* Written request 1:
Copy the rows word for word, from the one containing "Viewport: 1389px width, 868px" down to the one containing "coord(144,95)", including both.

Employees of large South Florida corporations may get hit with a new tax on their healthcare benefits under a bipartisan proposal being supported by 14 United States senators.

The move, led by Sen. Ron Wyden, a Democrat from Oregon, is aimed at taxing the most expensive employer-based plans in the United States. Wyden told The Miami Herald that he is ''very, very, very much aware'' that Miami's healthcare costs are among the highest in the country.

The prospects for such a tax have been bouncing up and down in Congress over the past few weeks as politicians seek viable solutions.

On Friday, the Associated Press reported that key House leaders were going in another direction, pushing to raise taxes on the wealthy to pay for healthcare reforms -- a move that will be opposed by Republicans and some moderate Democrats.

The idea of a tax on health insurance is intended to to accomplish two major objectives of healthcare reform:

• Lower costs and over-utilization of services in order to pay for caring for the presently uninsured.

* Written request 2:
Continue the article on the proposed tax on employer health plans from the point where it stops.

* Task inputs:

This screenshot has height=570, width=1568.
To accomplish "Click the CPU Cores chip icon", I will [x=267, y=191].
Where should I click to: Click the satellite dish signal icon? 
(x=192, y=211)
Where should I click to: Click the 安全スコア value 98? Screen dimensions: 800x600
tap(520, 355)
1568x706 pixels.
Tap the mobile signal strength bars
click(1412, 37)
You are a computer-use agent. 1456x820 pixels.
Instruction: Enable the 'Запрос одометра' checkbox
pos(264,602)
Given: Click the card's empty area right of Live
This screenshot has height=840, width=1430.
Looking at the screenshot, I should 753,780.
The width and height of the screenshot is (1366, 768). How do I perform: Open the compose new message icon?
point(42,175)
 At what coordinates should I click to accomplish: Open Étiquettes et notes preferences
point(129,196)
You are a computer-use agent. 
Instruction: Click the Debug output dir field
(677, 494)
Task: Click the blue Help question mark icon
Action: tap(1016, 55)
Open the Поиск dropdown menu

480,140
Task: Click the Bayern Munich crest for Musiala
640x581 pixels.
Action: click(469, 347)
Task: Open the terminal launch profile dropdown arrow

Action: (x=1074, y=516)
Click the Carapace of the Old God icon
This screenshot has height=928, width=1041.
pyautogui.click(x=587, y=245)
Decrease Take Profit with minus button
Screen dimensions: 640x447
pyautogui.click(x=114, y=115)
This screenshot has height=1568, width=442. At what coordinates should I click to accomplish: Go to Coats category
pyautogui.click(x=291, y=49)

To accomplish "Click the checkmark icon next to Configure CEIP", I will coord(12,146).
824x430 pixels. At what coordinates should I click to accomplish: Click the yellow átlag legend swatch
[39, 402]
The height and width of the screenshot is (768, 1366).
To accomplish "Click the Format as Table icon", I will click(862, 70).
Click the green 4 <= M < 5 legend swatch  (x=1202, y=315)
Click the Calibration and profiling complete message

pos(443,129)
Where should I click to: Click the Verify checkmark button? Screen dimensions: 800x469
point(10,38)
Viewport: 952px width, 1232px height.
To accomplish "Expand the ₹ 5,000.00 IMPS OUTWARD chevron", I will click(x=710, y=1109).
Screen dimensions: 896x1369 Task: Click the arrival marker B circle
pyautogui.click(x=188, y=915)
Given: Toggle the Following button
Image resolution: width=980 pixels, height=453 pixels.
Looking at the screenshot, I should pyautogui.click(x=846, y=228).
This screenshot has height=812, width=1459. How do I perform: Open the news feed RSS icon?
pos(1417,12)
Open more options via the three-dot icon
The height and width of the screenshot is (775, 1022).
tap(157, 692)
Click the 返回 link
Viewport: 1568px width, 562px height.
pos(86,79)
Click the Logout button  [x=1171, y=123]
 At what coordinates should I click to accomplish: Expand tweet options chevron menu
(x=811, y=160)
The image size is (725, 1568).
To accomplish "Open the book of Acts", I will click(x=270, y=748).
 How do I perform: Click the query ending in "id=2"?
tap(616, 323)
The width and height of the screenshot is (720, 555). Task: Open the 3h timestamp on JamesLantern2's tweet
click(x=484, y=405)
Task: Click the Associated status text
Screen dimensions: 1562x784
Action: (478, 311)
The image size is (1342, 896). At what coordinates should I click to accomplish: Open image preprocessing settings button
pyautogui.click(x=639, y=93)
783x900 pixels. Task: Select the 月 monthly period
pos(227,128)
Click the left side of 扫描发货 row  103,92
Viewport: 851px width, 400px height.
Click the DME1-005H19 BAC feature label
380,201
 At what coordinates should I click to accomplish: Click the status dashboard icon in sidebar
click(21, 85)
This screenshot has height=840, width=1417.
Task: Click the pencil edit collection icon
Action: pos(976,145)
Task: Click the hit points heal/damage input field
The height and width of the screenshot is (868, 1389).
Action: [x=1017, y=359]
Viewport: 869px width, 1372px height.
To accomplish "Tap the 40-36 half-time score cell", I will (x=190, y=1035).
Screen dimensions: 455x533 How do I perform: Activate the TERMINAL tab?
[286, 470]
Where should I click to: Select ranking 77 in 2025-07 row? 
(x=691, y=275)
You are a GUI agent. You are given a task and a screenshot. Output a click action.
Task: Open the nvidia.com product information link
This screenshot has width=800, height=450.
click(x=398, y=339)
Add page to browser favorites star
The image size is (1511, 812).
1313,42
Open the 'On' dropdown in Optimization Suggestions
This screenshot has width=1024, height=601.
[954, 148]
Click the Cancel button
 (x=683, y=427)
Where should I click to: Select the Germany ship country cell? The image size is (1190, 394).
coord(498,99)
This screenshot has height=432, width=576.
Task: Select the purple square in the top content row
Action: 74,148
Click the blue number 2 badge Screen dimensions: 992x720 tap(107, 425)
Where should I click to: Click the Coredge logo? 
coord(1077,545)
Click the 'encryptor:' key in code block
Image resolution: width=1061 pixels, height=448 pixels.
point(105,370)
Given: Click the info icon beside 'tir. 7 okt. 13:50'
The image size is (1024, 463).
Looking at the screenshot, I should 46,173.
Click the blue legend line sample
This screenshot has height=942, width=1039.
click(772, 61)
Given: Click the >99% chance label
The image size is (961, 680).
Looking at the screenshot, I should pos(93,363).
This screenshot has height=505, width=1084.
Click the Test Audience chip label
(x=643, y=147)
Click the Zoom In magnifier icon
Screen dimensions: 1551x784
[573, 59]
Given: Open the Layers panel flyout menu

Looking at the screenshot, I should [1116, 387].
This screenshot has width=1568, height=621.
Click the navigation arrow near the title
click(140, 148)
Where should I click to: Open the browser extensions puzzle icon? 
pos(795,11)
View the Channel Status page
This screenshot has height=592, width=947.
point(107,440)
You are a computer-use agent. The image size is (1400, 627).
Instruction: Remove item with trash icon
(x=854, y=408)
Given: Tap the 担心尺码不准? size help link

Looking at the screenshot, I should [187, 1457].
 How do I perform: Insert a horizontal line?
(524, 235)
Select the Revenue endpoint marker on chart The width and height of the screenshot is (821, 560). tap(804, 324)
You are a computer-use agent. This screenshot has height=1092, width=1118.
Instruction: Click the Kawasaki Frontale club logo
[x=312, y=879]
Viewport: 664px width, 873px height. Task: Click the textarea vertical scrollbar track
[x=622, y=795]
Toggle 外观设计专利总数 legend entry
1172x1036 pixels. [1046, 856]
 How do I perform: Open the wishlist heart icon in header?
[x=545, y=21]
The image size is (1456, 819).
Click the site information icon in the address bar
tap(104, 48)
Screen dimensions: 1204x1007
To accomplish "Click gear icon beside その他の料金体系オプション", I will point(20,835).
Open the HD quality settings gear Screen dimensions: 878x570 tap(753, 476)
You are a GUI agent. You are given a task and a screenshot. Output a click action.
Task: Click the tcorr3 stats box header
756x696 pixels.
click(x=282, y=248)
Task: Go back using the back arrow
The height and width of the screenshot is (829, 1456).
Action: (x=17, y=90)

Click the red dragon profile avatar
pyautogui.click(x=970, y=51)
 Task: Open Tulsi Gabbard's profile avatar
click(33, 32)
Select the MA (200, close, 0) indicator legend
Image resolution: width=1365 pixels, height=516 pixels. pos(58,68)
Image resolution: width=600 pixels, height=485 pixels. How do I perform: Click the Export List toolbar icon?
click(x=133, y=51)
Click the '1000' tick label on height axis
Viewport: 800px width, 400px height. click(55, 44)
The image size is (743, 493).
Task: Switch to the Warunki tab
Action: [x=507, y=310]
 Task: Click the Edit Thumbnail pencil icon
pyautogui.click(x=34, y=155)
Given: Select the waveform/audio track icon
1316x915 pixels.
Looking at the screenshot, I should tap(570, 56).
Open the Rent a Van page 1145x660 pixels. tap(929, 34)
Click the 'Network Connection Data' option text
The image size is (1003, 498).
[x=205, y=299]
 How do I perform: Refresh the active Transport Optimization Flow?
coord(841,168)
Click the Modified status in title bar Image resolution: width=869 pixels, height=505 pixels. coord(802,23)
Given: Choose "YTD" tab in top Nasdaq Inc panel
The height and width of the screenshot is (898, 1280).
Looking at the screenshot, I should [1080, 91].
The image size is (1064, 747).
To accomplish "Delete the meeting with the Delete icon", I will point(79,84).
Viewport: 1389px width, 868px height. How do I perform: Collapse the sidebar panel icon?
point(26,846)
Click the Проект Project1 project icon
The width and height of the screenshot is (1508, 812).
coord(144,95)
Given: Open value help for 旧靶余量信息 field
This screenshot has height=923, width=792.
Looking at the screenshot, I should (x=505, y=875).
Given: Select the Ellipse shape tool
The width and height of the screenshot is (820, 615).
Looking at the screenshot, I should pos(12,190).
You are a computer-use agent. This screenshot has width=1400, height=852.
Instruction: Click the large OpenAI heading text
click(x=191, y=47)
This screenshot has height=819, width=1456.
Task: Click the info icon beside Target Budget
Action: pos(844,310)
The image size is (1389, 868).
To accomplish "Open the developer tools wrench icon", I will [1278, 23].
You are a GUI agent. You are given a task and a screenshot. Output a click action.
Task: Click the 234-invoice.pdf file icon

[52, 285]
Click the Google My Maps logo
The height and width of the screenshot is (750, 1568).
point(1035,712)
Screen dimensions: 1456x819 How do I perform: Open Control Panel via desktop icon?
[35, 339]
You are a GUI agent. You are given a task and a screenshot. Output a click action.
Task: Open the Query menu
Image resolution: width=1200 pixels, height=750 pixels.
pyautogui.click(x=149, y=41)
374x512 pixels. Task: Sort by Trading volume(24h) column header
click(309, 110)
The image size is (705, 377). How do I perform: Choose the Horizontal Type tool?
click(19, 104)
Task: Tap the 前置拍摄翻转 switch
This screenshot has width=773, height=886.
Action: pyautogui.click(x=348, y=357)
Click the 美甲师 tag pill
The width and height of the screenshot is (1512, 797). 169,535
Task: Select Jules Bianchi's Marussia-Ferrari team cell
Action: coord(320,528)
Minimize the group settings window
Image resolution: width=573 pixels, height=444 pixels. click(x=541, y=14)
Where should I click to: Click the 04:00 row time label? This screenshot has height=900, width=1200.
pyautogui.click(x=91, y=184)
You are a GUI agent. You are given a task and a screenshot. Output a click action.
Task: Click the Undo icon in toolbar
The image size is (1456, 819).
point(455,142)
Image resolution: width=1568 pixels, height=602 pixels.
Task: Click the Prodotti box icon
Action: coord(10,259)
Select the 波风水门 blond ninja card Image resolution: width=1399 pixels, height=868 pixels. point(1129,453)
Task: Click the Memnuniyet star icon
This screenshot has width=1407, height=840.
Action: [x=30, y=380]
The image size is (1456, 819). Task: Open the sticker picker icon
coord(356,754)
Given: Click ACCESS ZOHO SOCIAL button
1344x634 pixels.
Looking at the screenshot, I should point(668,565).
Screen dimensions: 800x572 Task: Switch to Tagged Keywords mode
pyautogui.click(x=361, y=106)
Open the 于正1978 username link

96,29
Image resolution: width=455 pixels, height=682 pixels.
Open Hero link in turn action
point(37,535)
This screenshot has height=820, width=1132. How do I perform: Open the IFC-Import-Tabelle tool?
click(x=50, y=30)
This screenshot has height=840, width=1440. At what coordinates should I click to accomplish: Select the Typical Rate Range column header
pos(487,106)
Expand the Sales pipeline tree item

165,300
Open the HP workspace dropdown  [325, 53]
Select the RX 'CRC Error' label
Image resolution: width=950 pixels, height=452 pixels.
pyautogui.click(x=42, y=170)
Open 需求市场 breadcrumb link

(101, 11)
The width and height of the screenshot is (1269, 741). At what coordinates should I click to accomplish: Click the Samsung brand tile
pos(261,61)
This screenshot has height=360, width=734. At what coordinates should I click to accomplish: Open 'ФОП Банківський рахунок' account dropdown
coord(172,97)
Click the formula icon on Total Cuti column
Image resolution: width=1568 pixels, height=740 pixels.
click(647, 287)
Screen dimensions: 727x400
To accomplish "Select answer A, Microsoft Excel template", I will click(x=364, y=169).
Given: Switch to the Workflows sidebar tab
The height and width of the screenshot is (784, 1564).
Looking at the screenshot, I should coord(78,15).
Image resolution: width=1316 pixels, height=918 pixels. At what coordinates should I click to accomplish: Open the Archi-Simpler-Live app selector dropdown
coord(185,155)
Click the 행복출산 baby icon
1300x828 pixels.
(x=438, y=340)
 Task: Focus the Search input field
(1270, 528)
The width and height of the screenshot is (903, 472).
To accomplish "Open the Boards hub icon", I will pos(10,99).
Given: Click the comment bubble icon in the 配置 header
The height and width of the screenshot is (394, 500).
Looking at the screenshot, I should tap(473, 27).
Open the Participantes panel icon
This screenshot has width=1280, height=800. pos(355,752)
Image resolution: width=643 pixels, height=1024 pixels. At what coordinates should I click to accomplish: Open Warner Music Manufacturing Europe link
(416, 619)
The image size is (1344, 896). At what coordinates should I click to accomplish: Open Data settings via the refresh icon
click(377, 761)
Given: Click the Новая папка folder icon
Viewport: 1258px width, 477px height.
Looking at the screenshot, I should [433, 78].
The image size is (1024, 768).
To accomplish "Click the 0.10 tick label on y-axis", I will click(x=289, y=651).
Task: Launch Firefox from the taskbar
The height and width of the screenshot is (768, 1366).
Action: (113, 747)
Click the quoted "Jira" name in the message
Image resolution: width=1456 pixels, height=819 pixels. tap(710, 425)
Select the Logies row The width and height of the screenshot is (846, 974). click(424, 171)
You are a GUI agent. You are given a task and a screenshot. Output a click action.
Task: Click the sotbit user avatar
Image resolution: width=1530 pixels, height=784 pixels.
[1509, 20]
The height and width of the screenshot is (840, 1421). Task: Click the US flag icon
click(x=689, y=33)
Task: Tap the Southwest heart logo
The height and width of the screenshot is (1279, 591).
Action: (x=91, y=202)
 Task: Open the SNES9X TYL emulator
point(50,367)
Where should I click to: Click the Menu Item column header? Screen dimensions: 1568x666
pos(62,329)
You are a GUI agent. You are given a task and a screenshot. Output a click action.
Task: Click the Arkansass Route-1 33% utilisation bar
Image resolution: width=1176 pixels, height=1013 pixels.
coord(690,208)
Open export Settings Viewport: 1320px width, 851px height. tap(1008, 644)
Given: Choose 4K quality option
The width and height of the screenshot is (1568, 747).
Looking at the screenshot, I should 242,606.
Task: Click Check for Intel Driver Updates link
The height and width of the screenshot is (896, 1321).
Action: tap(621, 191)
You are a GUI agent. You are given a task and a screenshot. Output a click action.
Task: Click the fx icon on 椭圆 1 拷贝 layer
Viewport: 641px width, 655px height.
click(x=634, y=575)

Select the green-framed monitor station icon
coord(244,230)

* Result 1:
Viewport: 1389px width, 868px height. How do I perform: Collapse the sidebar panel icon?
point(26,846)
Click the Проект Project1 project icon
The width and height of the screenshot is (1508, 812).
coord(144,95)

* Result 2:
• Create a ''level playing field'' so that taxes are the same for those who get their healthcare benefits at work and those who purchase insurance in the individual market.

At present, employer-based coverage is a big windfall . Corporations get a tax break because the premiums are a cost of doing business. For workers, it's a benefit, often worth $13,000 or more, for which they pay no taxes.

Meanwhile, persons purchasing individual policies get no tax break.

Last year, Sen. John McCain, R-Ariz., maintained during his presidential campaign that doing away with the tax break was necessary for reform. Barack Obama opposed the tax change because he felt it would undermine employer-based coverage.

Wyden has come up with a compromise. Under this plan, businesses would still deduct healthcare as an expense while individuals would be given a tax deduction for health insurance.

Under the present proposal, the deduction would be $17,240 a year for a family and $6,800 for an individual -- numbers 10 percent above the worth of the average federal employee's coverage in the year 2013, when healthcare reforms might start.

In a phone interview, Wyden said the average employer-based family policy is now about $13,500 a year for both the employer and employee part of the premium. Subtracting that amount from the $17,240 threshold would mean the average family would get a deduction of $3,740.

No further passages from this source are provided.